EXERCISE OBJECTIVE >> Which lines in the records below contain the word "screenshot"? Report each of them.

Start of Block

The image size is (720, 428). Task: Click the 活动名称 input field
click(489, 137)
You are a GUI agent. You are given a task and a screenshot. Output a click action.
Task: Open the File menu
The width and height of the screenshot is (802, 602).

End of Block

ANSWER BOX >>
You are a GUI agent. You are given a task and a screenshot. Output a click action.
The width and height of the screenshot is (802, 602).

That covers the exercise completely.